Source records —
────────────────────
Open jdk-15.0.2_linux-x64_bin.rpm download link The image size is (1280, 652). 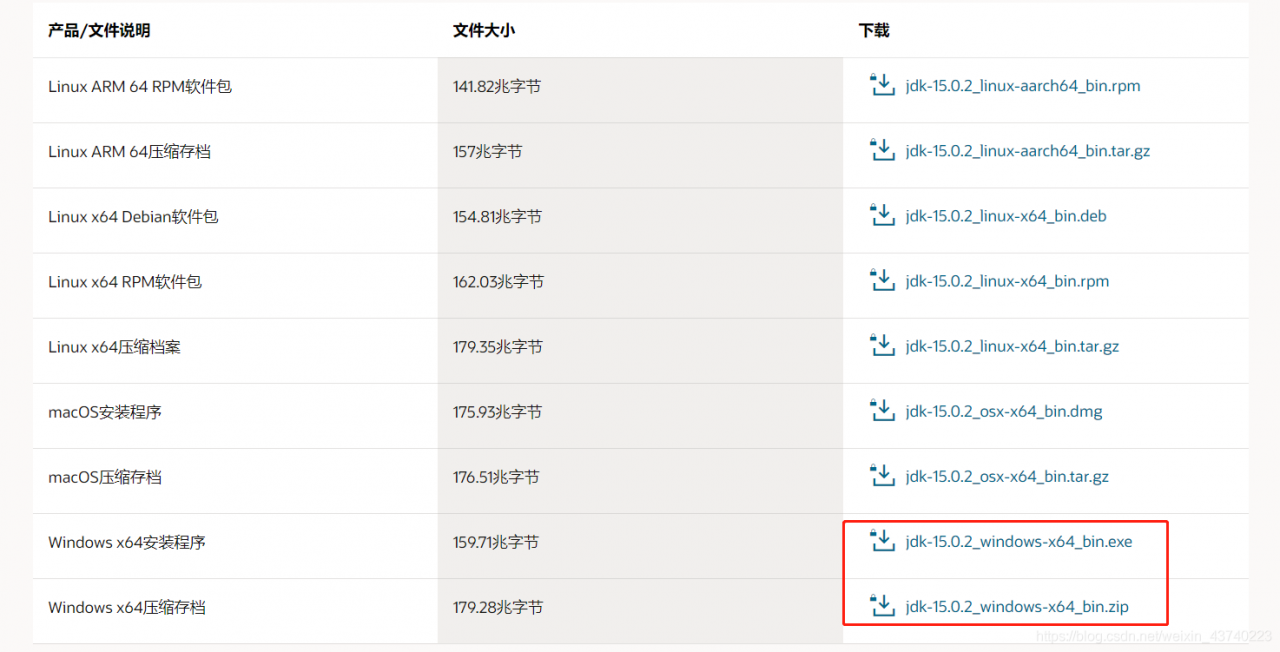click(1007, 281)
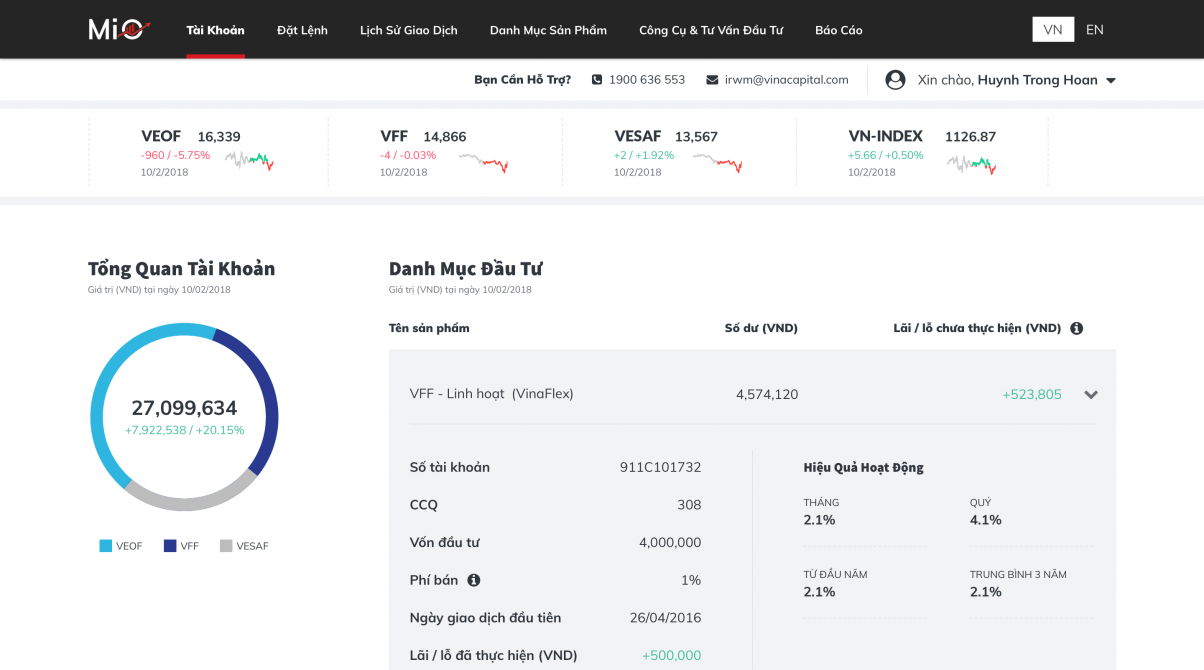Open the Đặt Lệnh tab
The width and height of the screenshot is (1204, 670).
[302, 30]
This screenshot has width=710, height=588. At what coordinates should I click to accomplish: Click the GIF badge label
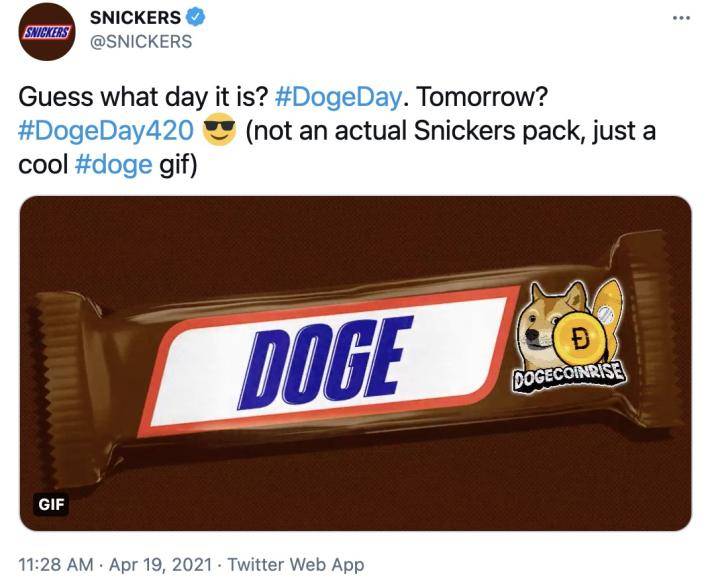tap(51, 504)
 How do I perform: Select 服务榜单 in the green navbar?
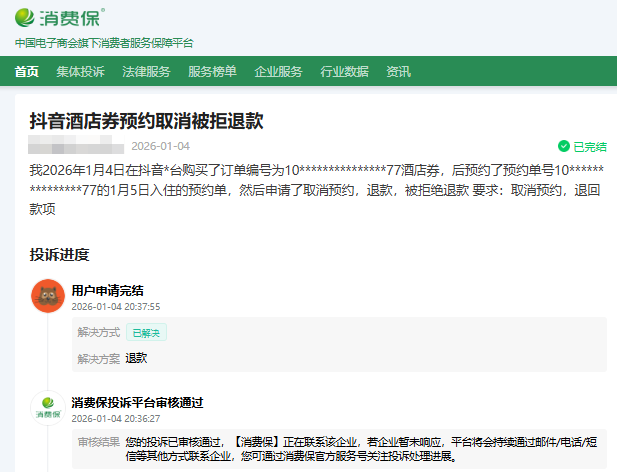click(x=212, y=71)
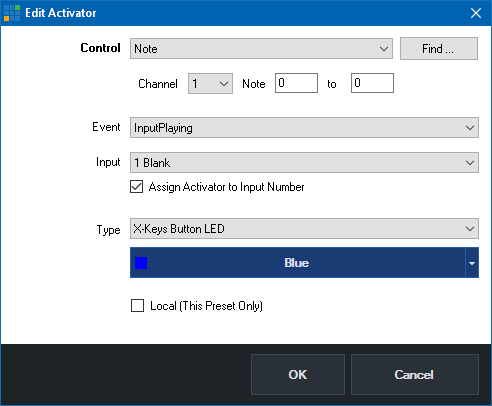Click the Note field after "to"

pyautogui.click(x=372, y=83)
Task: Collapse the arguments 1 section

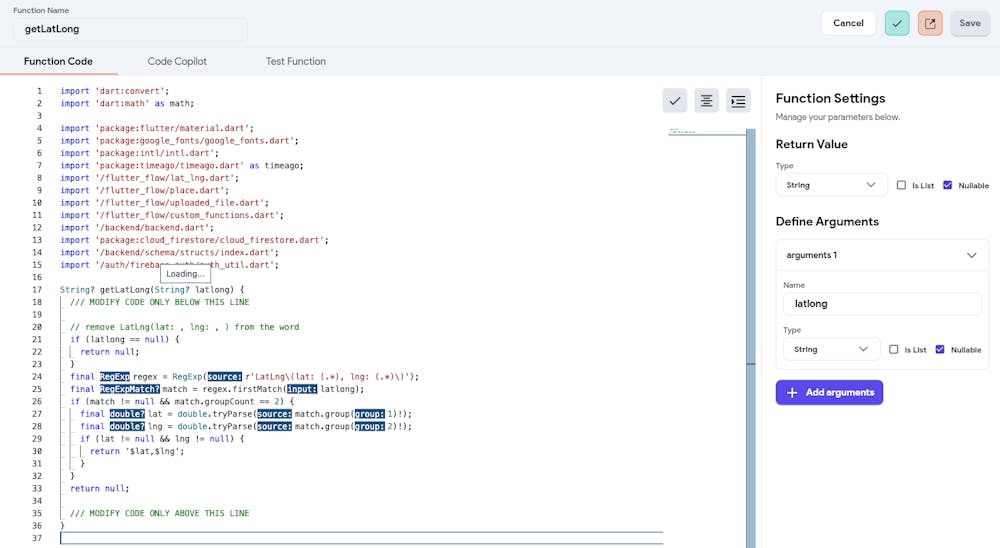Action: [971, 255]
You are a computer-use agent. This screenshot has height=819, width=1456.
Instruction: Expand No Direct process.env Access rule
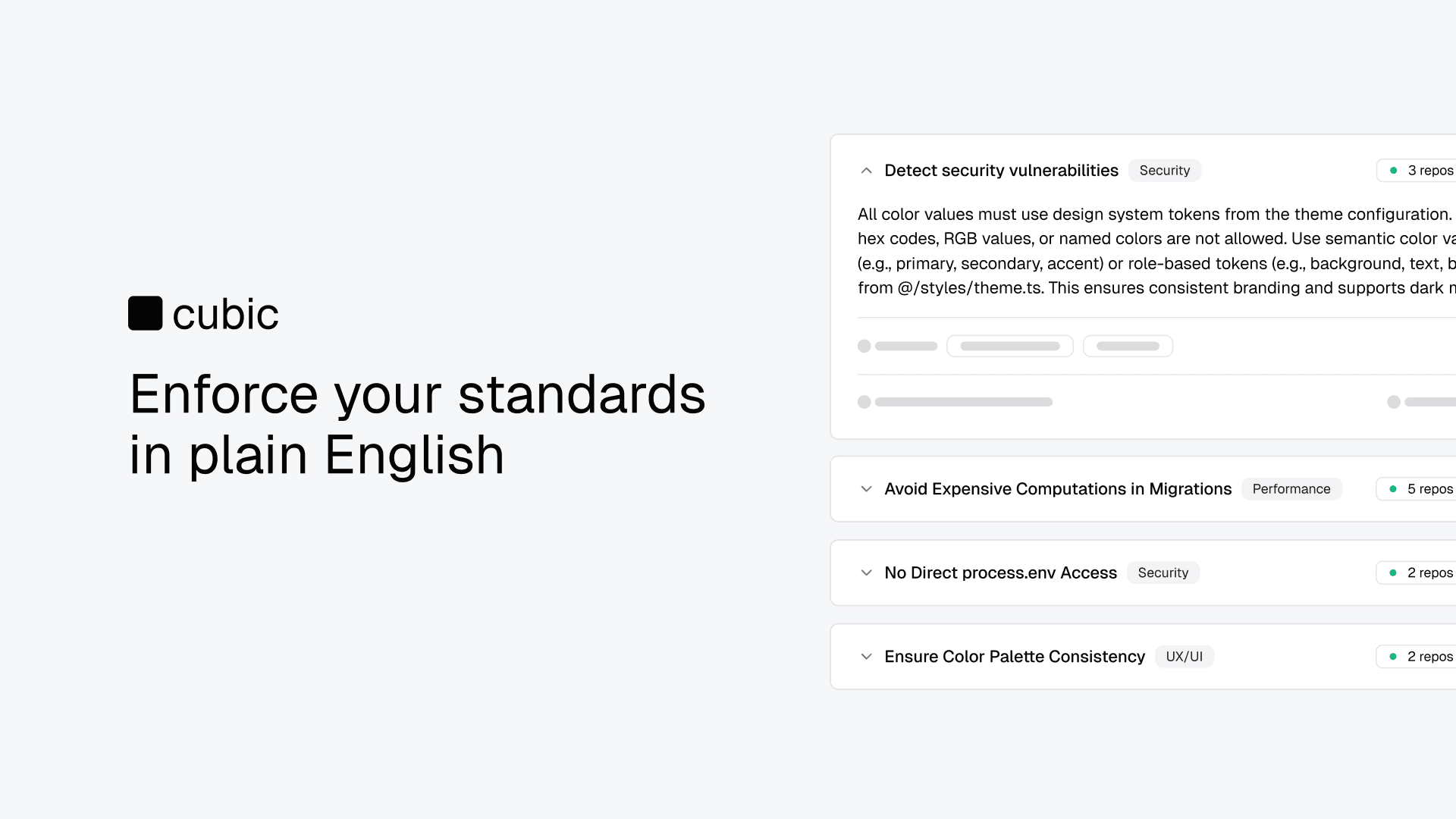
────────────────────
Exercise brief — Please transcribe, word for word, every line from the one containing "You are a computer-use" through the last line of the records, both included, and leave the pictures out.

Task result —
You are a computer-use agent. This screenshot has height=819, width=1456.
Instruction: Expand No Direct process.env Access rule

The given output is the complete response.